**WORK INSTRUCTIONS:** Without any pictures, reproduce exactly the lines running from the line containing "Expand the Mode" through the end of the entries.

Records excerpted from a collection
• • • • • • •
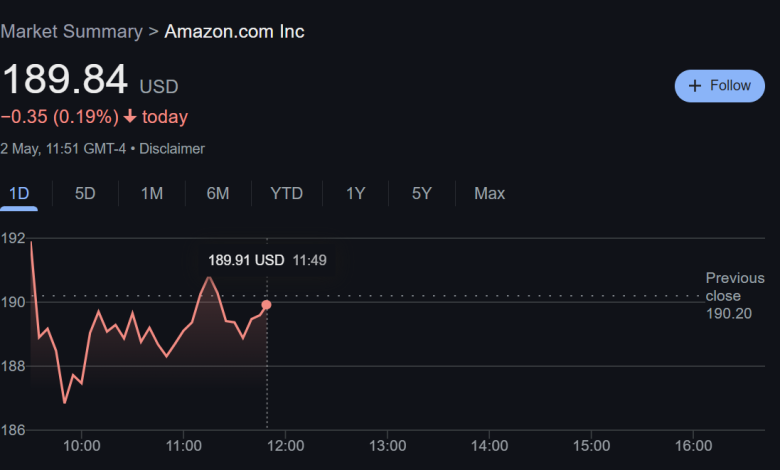Click the red down arrow icon

[x=130, y=117]
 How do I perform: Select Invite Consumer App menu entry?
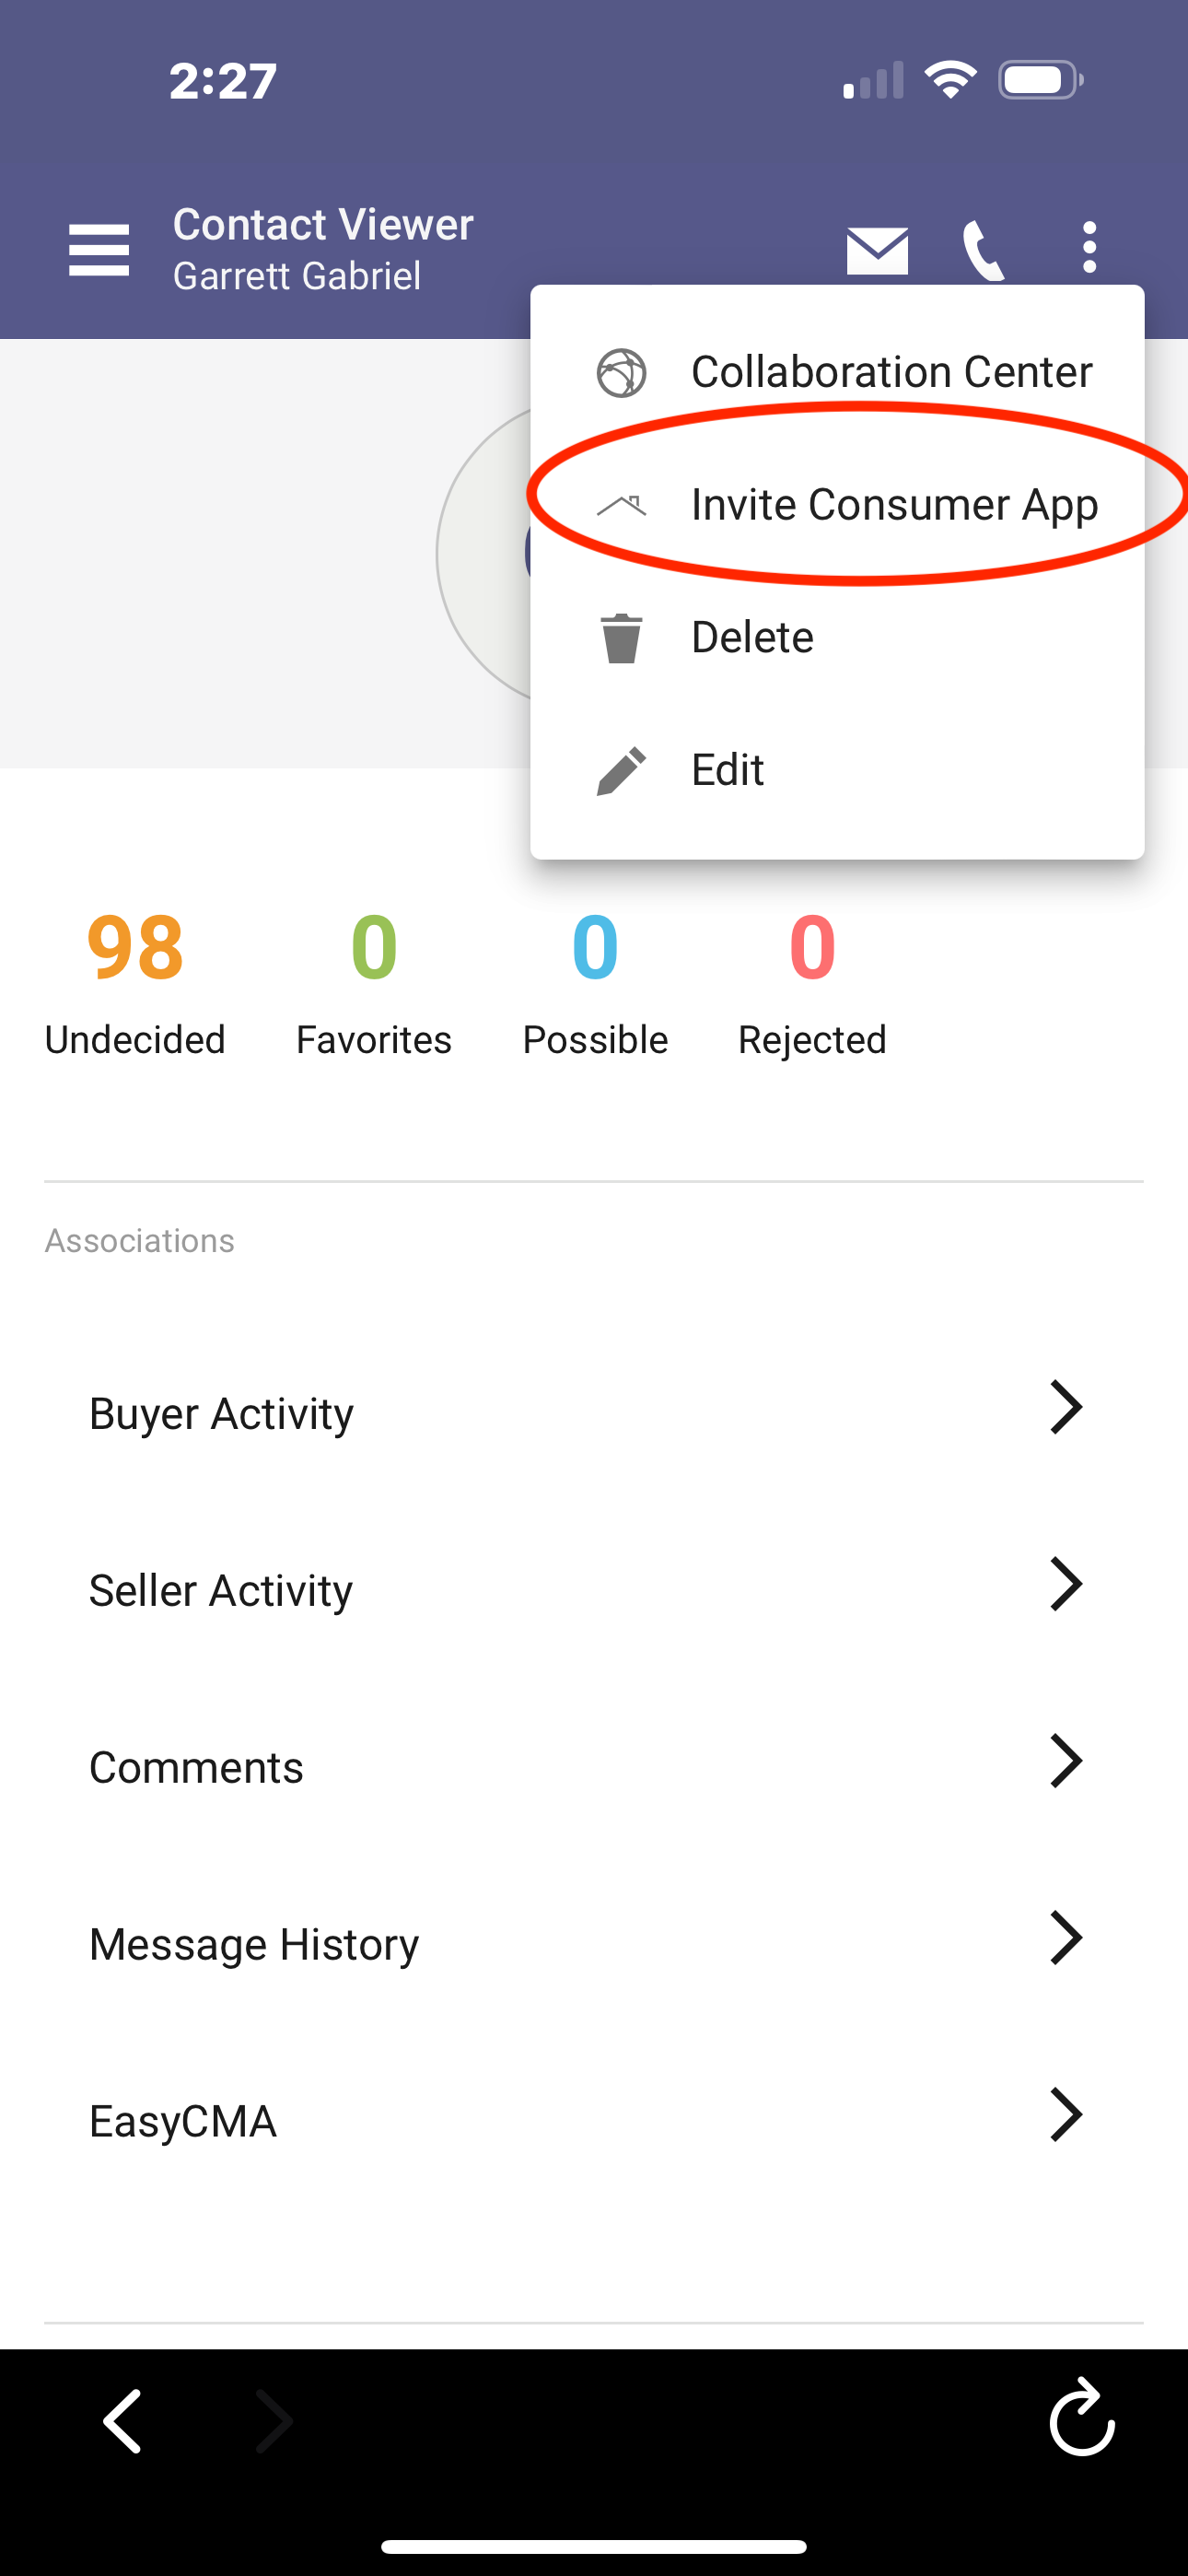point(837,505)
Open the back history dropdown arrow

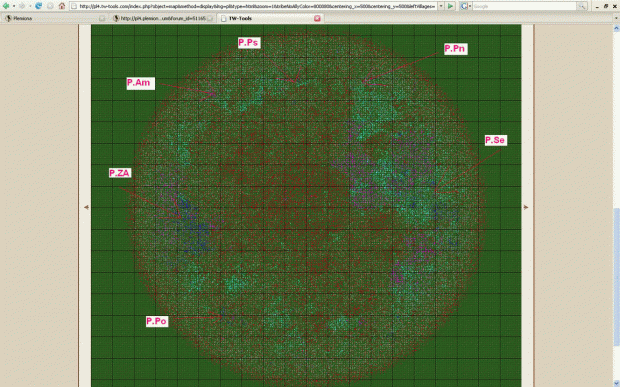[x=13, y=6]
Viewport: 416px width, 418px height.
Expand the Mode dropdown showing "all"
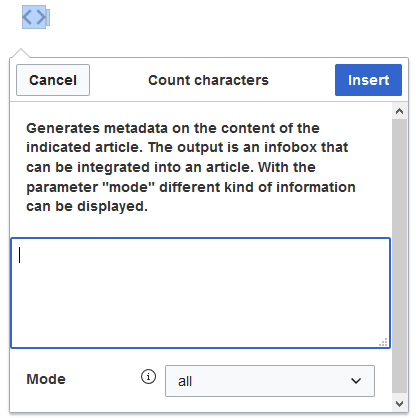pos(270,381)
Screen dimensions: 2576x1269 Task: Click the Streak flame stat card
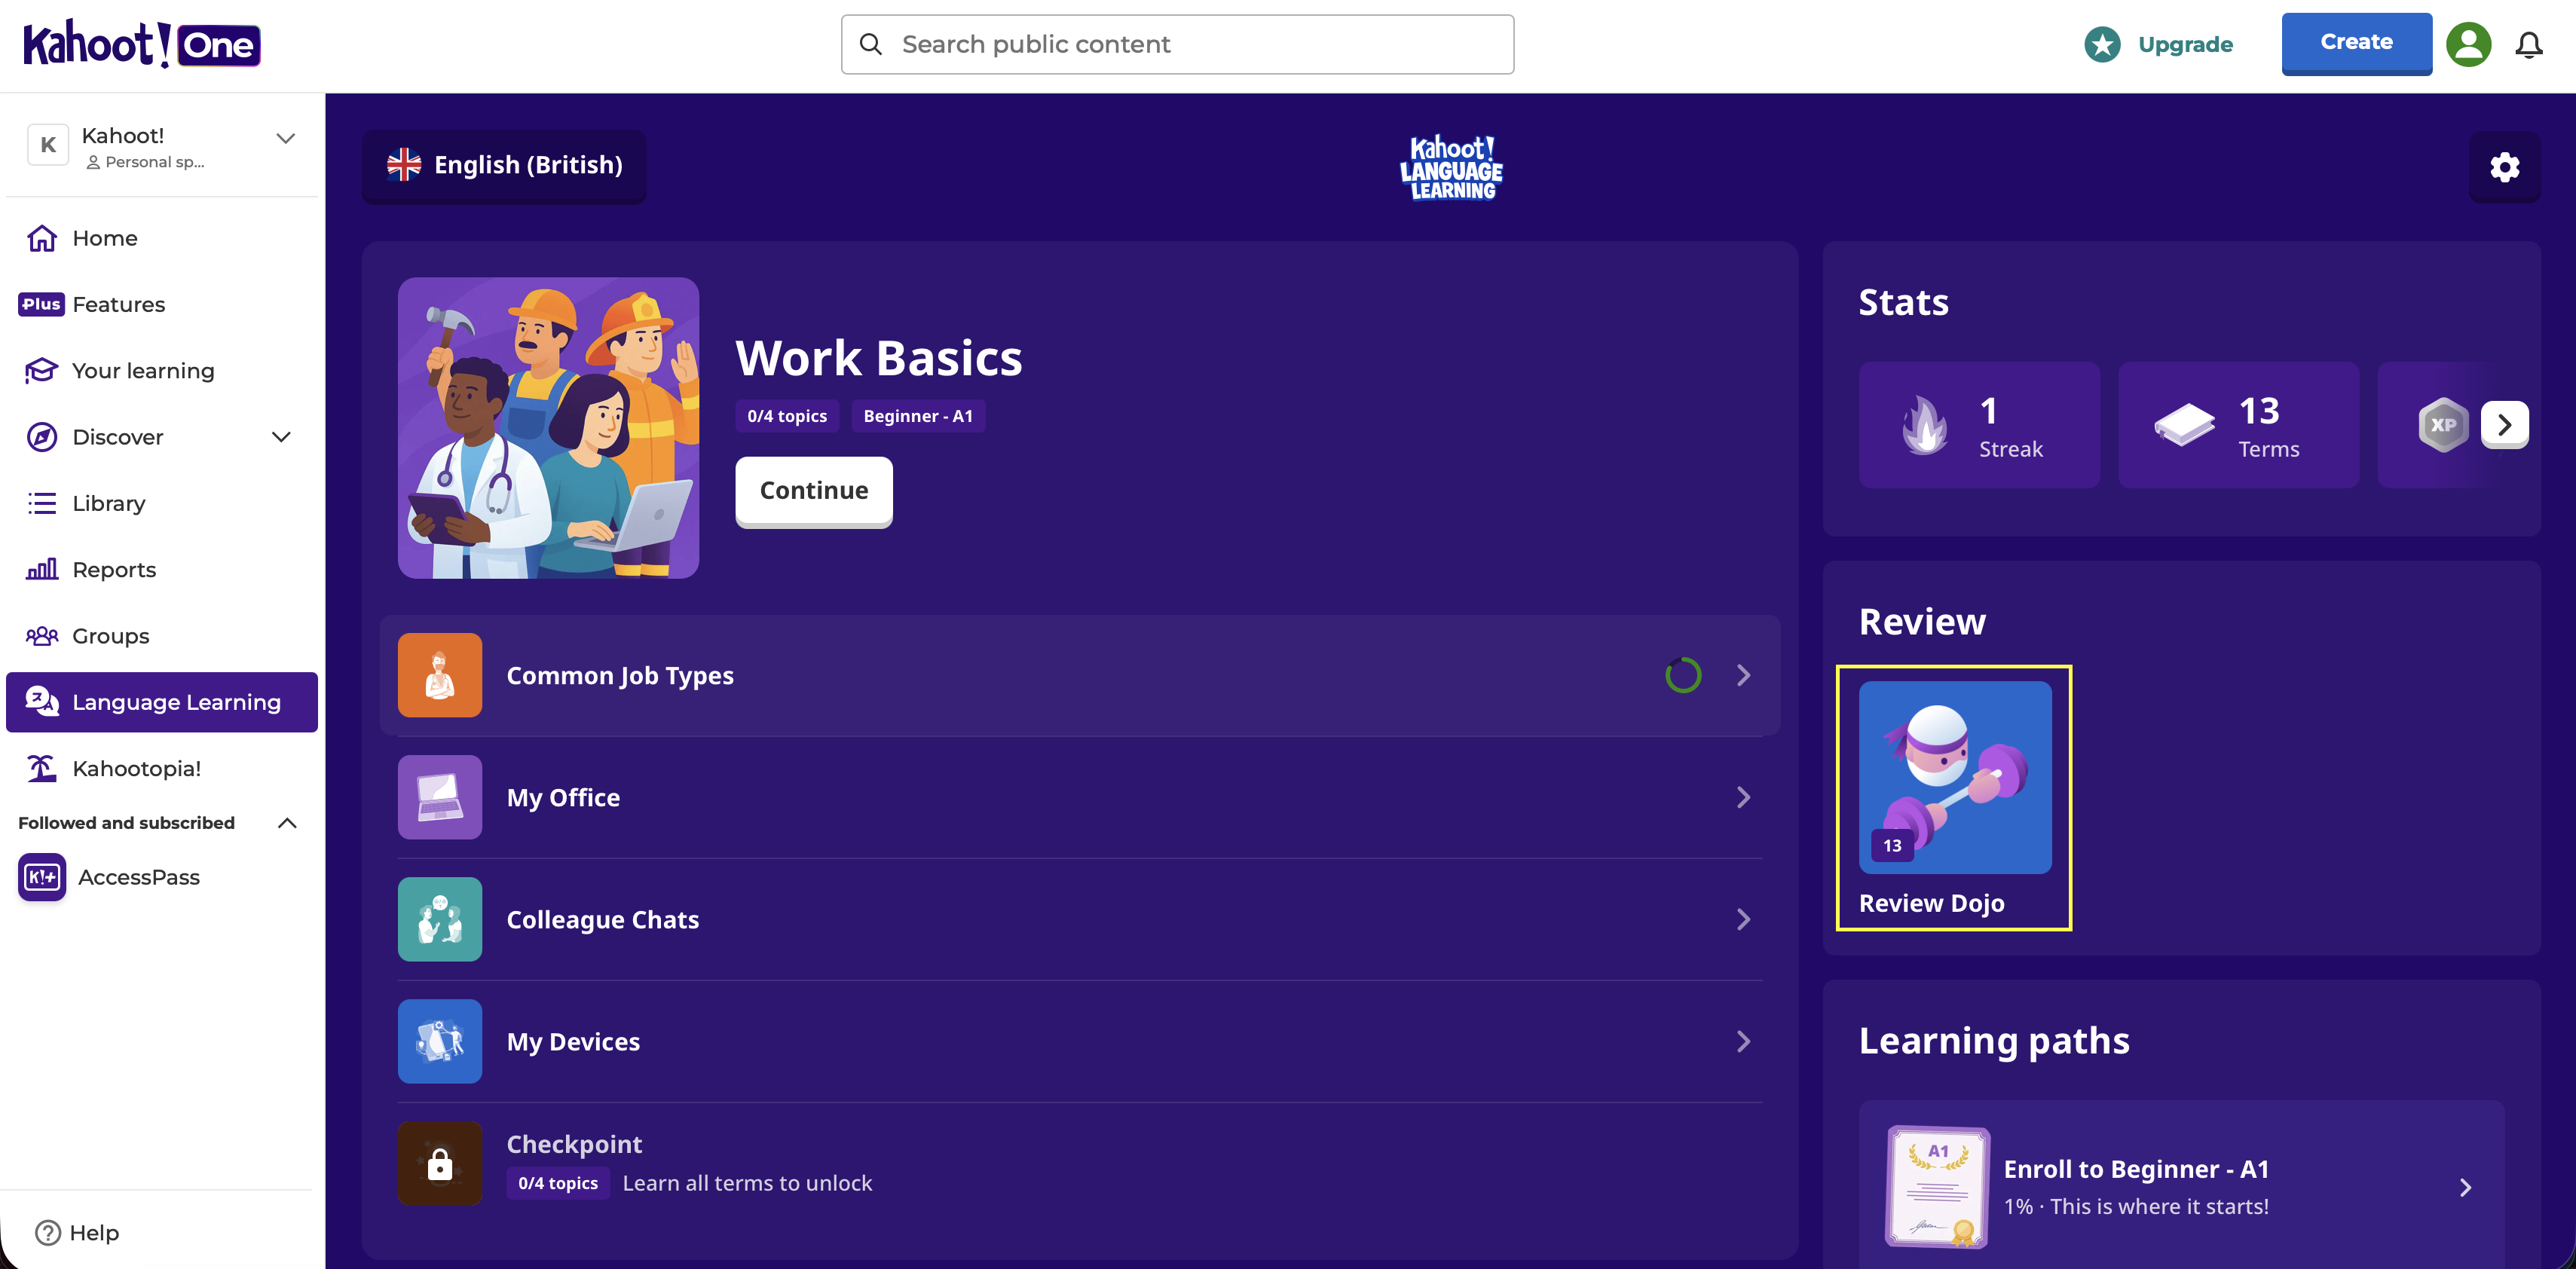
• • • • • • •
**WORKED SOLUTION:**
Expand the Mode dropdown showing "all"
pos(270,381)
Screen dimensions: 2576x1269 Task: Click the Streak flame stat card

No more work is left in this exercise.